Losing track of your progress

‘Set incremental targets to hit each week,’ advises trainer David Jones (David Jones)

David Jones, head personal trainer at Sculpt Core Health and Fitness Consultancy, says: “Whether your goal is improved health, fitness, body composition or sports performance, you should always be striving to improve on something every time you work out. Practically speaking, write down what your main goal is, set a realistic time frame and then break it down into smaller incremental goals to try to hit each week. Don't forget to track your results: if you are not assessing you're just guessing.”

Neglecting the smaller muscles

Aaron Deere, fitness education and development manager at KX Life, says: “When entering the gym, a lot of people head straight for the squat rack, bench press or treadmill. Little thought is often given to those smaller muscle groups that allow us to carry out our training and other sporting activities. These smaller groups of muscles include the shoulders (Shoulder rotators – supra spinatus, infra spinatus, teres major), knees (vastus medialus oblique) and hips (glutes medius, periformus).

"When overloaded, either by training volume or a postural deviation, it can result in these smaller muscles no longer performing optimally, resulting in injury and time away from the gym. By investing the first 10-15 minutes of your workout into addressing these issues it can help prevent injury and facilitate improved function and movement."

Not asking for help

Matt Roberts, CEO of Matt Roberts Personal Training, says: “I think that the one thing that will always increase the likelihood of getting the results you want is using the help and advice of a professional. Outsourcing some guidance from a well-qualified coach means you will be much more successful and efficient in reaching your goals.”

Not having a purpose to your workout

Ruben Tabares, strength and conditioning coach, says: “Find a purpose in order to train, whether it is for longevity (being able to do the things you do now at 100 years old) or a revenge body, purpose needs to be applied. Also training mindfully, not just doing a squat because you’ve heard they are good for you, but doing it while feeling which muscles you’re working on, bracing your core and breathing in on the down and out on the way up. This makes you burn more calories and produces greater results at a faster rate.”

Tension is good

Frankie Holah demonstrates a static hold in training for chin ups (Frankie Holah)
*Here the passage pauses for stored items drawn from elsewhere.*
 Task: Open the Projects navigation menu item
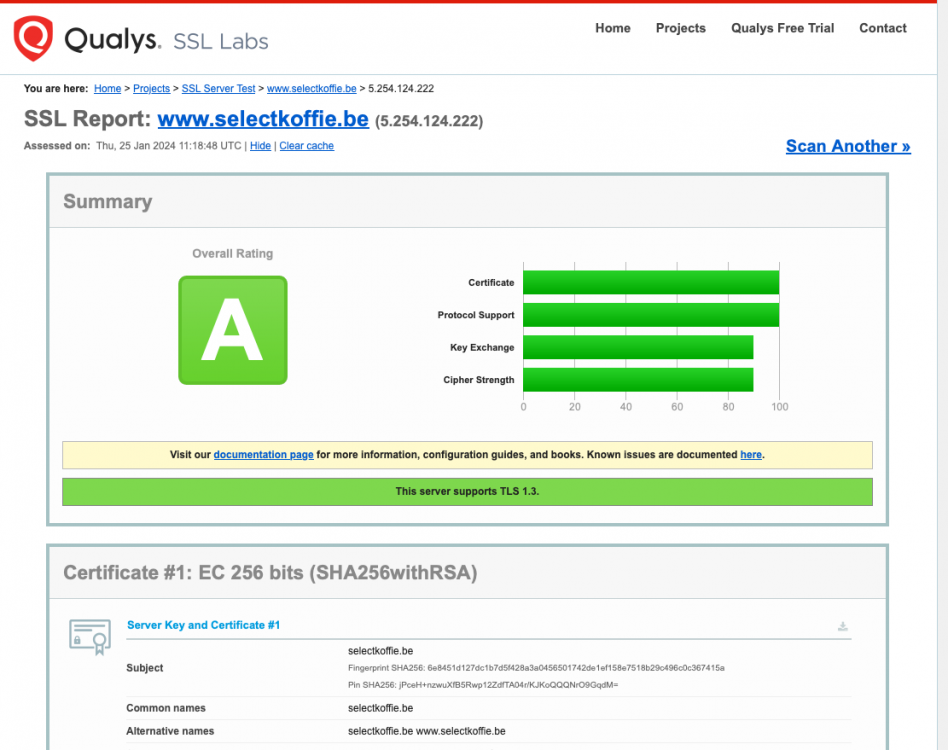(680, 28)
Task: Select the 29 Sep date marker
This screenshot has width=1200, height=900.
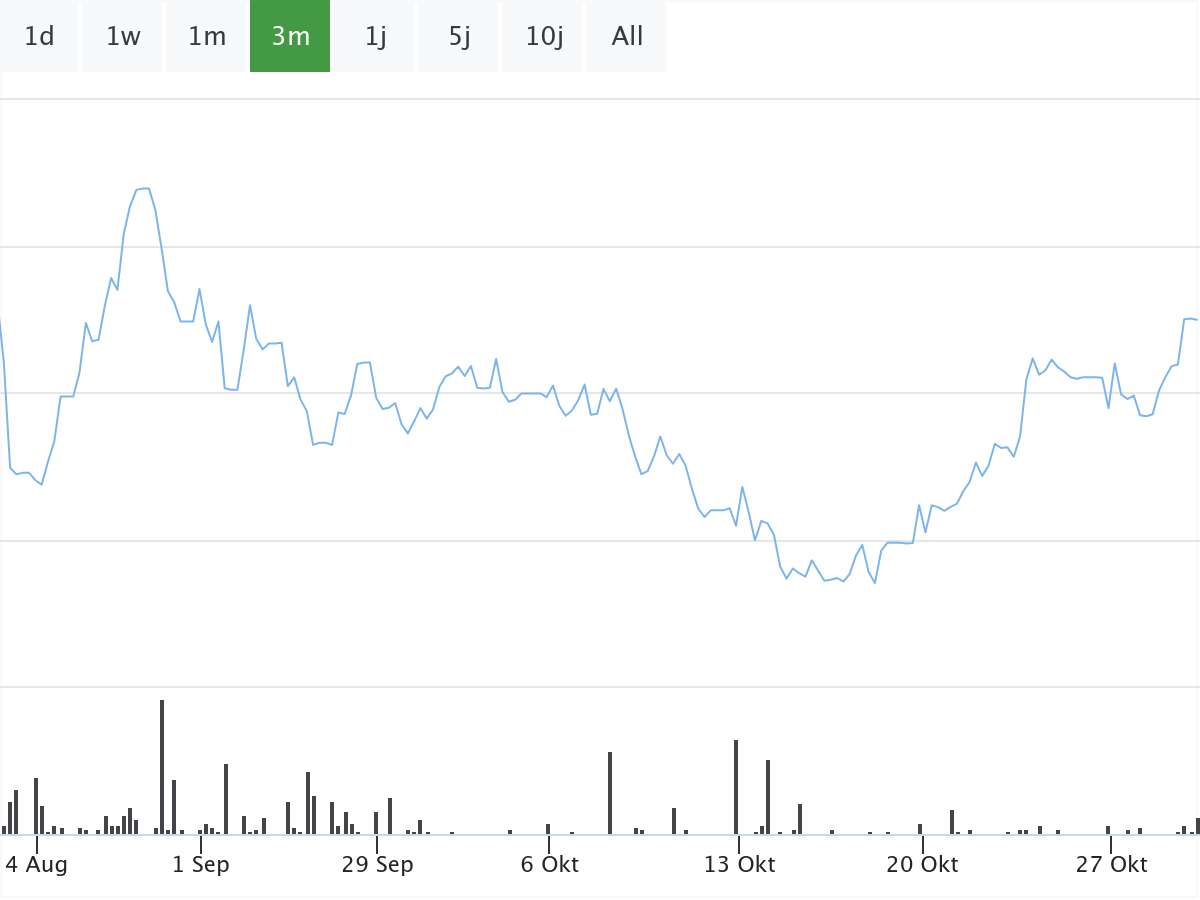Action: [377, 865]
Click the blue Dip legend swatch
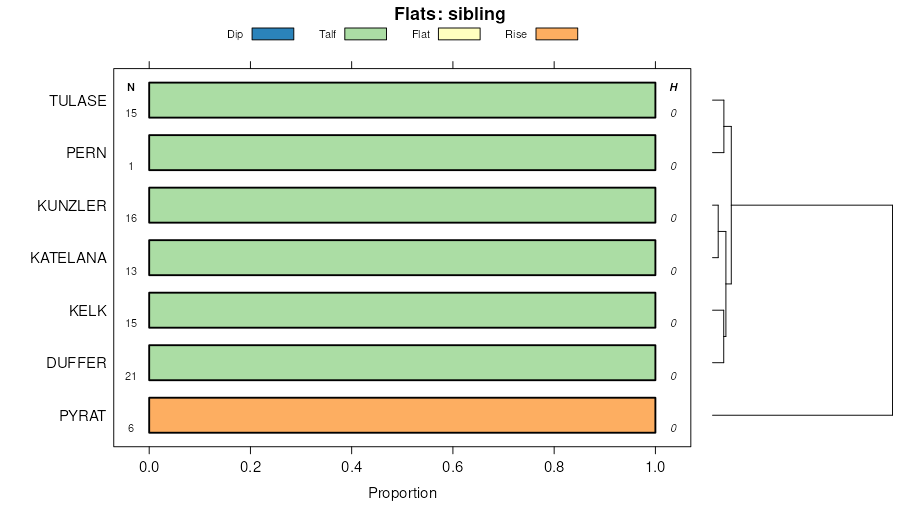 pyautogui.click(x=272, y=34)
Frankie Holah, fitness blogger, says: “I train a lot of people on the quest for that much-desired pull up and chin up. My advice is to include static holds in your training. Time under tension builds some real strength and will help you to control your own bodyweight and progress. A static hold: use a step or get a friend to help you into the top position of the chin up and pull up – hold yourself there for as long as you can before jumping or stepping down. Repeat five times and if you're consistent, watch that hold time go up and up."